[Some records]
-- BEGIN --
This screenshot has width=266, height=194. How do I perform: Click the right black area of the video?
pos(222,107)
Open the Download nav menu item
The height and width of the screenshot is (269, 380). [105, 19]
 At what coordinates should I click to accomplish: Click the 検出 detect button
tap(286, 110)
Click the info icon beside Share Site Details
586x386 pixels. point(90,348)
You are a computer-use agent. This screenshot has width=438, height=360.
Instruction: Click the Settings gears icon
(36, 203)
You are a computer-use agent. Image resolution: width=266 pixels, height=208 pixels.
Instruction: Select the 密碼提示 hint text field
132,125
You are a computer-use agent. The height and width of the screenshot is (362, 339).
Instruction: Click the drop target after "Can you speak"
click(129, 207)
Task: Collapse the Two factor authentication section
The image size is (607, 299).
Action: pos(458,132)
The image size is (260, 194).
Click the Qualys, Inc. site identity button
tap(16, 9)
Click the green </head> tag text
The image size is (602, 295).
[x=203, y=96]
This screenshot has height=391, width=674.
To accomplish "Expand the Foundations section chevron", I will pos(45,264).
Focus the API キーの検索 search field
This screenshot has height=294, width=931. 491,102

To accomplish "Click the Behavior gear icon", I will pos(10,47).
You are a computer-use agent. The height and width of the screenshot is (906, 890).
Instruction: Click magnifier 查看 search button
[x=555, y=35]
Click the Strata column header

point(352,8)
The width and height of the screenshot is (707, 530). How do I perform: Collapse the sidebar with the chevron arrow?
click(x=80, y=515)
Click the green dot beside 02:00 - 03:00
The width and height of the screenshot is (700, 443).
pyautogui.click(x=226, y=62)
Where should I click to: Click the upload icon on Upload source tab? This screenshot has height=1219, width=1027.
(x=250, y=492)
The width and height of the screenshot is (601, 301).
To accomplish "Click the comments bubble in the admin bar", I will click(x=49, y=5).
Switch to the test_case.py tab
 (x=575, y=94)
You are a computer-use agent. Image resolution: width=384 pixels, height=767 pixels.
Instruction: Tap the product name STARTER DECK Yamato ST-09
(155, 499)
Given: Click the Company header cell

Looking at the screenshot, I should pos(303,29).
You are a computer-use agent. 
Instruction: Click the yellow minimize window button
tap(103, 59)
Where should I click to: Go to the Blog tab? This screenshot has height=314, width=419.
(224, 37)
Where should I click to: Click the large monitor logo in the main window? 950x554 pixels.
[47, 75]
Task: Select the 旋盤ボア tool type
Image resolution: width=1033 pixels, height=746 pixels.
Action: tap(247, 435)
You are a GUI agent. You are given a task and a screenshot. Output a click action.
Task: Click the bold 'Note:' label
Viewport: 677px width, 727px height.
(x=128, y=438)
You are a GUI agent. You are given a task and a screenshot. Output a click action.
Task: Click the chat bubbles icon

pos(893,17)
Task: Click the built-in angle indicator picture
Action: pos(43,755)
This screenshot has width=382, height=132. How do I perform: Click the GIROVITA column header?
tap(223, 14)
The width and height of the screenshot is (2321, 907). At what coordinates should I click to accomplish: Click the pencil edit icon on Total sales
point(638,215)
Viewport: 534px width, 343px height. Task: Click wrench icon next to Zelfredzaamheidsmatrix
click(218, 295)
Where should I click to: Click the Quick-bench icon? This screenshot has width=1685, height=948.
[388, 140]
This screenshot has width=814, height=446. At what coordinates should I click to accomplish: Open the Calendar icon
-- END --
GIVEN INSTRUCTION:
Reproduce the part of the records that begins with the line containing "The width and height of the screenshot is (2321, 907)." and runs through the end of the records, swapping "wrench" for "spanner" and leaving everything else unchanged.

RESPONSE TO THE TASK:
The width and height of the screenshot is (2321, 907). At what coordinates should I click to accomplish: Click the pencil edit icon on Total sales
point(638,215)
Viewport: 534px width, 343px height. Task: Click spanner icon next to Zelfredzaamheidsmatrix
click(218, 295)
Where should I click to: Click the Quick-bench icon? This screenshot has width=1685, height=948.
[388, 140]
This screenshot has width=814, height=446. At what coordinates should I click to accomplish: Open the Calendar icon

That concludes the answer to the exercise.